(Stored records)
- - - -

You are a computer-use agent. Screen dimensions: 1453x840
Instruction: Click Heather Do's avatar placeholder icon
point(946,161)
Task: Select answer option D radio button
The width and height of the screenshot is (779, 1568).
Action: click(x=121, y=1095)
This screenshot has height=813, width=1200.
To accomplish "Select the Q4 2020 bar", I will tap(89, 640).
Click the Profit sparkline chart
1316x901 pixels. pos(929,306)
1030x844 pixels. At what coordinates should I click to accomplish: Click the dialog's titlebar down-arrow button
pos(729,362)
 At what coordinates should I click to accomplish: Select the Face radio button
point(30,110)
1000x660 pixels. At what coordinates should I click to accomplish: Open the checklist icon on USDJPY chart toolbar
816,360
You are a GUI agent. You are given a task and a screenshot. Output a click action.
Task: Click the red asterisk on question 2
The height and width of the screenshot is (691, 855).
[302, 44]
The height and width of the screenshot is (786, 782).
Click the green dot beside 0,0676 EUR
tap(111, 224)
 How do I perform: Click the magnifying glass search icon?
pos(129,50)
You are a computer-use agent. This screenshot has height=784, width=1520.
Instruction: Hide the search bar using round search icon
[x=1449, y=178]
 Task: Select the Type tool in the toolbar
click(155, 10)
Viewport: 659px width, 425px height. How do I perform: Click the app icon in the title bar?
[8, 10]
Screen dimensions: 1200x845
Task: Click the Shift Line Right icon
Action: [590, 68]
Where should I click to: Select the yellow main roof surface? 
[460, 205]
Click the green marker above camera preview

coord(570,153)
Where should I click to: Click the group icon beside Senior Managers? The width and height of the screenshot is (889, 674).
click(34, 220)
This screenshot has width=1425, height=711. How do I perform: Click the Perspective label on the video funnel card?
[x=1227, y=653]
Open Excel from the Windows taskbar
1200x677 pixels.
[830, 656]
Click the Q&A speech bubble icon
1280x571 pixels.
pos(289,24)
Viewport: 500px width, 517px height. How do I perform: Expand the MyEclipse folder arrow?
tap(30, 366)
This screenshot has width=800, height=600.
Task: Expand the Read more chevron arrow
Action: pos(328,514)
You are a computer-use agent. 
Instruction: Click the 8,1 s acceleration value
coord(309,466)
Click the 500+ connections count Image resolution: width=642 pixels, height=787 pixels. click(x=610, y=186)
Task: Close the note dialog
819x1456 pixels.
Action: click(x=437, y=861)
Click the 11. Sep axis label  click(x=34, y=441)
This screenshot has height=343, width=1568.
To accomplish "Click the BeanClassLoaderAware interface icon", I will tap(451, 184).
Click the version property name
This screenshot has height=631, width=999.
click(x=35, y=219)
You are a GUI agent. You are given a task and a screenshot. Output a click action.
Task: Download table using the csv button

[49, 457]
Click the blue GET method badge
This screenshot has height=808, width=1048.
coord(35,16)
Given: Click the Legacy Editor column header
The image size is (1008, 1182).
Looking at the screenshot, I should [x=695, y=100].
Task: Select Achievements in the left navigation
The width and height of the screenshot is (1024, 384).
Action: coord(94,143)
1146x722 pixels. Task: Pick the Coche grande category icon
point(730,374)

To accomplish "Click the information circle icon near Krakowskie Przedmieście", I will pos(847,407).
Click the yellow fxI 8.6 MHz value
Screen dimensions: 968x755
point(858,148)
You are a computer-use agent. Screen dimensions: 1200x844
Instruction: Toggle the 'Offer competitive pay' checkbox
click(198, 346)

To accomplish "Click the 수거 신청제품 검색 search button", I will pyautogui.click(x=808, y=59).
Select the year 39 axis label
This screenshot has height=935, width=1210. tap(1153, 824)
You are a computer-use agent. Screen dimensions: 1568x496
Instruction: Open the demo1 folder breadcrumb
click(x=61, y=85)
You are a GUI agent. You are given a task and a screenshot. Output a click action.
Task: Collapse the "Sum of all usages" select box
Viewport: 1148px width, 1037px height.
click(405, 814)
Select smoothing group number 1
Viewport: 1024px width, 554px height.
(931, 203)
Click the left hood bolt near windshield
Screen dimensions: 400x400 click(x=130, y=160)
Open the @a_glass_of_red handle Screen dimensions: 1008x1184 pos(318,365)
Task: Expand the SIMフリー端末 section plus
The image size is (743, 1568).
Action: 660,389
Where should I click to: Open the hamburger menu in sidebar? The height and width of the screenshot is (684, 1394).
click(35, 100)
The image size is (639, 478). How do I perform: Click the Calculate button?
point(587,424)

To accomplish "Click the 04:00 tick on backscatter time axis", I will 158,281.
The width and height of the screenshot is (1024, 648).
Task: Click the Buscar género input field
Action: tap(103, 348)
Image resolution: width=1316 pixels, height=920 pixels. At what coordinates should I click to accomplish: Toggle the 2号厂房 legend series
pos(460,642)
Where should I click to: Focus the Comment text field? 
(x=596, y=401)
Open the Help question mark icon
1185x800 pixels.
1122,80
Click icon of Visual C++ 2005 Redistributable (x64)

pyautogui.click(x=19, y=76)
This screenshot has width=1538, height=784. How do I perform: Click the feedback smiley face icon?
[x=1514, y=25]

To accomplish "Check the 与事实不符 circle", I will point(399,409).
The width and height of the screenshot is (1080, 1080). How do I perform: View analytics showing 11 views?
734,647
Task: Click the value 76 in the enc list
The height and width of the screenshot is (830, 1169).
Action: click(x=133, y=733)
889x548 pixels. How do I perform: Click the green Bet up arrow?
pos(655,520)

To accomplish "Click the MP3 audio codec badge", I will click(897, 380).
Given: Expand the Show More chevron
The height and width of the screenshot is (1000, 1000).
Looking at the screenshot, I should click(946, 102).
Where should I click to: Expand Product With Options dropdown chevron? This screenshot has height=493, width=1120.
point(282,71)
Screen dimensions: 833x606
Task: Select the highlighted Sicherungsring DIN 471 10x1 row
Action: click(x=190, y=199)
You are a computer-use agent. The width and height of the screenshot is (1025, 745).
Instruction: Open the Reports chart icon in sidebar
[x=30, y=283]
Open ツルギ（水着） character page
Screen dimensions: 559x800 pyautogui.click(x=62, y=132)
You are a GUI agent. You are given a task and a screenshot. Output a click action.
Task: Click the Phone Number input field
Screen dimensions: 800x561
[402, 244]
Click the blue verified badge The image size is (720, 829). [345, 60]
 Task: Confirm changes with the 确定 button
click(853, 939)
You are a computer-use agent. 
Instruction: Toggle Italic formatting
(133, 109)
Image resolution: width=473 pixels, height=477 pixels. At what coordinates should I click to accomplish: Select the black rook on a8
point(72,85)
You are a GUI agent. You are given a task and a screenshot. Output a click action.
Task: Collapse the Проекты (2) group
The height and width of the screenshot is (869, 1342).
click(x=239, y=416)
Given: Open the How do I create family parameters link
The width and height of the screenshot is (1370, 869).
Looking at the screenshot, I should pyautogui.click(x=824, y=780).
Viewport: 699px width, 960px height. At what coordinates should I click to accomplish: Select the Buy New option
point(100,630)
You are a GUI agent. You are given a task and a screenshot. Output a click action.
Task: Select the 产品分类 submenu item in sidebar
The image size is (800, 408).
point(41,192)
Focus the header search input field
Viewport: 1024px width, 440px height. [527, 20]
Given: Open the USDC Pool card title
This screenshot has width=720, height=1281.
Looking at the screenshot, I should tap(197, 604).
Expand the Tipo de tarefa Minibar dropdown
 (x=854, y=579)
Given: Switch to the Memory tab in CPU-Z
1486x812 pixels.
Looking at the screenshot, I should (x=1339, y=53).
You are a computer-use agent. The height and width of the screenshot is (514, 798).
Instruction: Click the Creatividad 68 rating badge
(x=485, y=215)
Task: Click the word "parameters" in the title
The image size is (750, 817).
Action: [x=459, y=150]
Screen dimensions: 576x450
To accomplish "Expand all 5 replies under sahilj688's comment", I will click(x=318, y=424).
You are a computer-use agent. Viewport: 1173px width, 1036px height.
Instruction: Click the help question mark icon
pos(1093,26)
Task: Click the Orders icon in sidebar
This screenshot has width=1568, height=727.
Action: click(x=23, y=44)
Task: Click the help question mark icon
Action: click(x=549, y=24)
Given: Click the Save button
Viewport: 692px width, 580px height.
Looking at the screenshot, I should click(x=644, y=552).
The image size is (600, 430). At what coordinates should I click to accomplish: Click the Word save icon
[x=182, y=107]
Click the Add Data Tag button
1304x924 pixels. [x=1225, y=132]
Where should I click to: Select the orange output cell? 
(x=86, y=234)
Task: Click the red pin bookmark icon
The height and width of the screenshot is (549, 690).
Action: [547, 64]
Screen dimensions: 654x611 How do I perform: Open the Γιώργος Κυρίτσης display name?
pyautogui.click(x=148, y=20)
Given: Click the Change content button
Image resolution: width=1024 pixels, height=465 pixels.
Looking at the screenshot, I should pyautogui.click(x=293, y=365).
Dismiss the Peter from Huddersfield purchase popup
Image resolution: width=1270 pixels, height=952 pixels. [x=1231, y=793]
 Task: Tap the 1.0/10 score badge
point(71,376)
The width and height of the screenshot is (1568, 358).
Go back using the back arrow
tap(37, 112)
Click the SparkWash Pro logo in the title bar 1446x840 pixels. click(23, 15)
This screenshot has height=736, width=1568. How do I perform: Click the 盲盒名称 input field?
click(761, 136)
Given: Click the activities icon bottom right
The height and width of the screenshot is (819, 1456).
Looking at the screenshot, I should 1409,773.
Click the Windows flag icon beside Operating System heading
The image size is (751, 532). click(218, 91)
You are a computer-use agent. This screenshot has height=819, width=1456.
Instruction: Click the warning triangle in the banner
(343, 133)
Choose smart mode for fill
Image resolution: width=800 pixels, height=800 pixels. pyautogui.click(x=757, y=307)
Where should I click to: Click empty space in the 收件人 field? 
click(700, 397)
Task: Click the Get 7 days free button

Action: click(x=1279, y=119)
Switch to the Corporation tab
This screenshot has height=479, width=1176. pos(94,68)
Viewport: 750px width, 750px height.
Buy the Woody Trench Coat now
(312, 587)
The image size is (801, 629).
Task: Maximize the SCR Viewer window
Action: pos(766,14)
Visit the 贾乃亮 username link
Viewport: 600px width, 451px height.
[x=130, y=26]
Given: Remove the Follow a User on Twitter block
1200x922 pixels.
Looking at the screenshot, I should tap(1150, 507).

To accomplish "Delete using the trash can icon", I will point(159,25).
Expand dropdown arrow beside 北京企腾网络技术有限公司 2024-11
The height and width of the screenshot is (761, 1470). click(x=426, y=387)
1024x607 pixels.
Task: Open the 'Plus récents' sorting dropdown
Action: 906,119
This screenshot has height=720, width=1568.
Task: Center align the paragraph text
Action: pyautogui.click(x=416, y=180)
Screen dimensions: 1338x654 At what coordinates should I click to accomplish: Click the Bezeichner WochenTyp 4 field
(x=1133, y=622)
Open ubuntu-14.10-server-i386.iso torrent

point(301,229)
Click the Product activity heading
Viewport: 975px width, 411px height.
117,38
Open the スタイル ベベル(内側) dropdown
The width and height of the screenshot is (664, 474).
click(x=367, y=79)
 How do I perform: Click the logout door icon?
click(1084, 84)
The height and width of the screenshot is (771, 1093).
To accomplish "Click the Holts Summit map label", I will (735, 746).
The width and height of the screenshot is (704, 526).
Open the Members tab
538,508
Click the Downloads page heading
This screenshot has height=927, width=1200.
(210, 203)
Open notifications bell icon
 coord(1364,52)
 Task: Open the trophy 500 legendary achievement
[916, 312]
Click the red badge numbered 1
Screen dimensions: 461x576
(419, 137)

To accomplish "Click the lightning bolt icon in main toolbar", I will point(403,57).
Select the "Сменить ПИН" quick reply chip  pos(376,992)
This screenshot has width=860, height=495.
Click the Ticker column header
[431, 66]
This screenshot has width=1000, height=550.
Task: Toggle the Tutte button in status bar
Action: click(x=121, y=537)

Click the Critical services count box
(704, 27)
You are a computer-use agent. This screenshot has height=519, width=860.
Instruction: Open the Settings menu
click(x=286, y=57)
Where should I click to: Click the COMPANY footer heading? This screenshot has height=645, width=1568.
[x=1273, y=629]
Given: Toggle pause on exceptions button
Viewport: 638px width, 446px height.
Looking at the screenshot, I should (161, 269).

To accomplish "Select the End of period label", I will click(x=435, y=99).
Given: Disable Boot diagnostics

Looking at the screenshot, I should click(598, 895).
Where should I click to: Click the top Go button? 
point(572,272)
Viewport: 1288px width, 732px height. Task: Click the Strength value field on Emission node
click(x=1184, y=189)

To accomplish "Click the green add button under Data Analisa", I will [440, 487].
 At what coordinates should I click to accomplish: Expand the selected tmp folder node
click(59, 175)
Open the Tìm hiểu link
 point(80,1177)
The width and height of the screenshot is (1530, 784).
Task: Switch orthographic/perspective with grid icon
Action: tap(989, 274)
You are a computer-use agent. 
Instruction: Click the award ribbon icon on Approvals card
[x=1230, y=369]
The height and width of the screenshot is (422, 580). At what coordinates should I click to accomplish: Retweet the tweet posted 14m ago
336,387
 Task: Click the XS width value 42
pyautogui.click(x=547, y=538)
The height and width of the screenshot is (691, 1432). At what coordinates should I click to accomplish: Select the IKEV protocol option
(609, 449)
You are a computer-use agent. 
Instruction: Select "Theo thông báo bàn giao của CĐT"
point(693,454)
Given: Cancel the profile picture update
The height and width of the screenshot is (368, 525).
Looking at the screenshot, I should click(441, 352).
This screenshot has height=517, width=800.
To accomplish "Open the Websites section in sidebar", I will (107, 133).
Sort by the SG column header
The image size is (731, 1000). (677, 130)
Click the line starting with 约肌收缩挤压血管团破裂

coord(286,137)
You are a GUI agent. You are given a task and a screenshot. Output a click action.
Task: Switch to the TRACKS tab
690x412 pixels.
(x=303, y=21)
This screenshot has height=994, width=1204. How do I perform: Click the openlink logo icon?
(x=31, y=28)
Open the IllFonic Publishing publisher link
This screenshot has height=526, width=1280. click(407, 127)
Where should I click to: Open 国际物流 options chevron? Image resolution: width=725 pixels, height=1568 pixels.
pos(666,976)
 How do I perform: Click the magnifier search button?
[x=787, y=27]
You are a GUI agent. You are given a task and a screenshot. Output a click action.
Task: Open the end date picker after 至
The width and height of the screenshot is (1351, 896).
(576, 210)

- - - -

WORK ORDER | Read the data above. Pull out each line in which the string "parameters" appears.

TASK ANSWER |
Given: Open the How do I create family parameters link
Task: Click the word "parameters" in the title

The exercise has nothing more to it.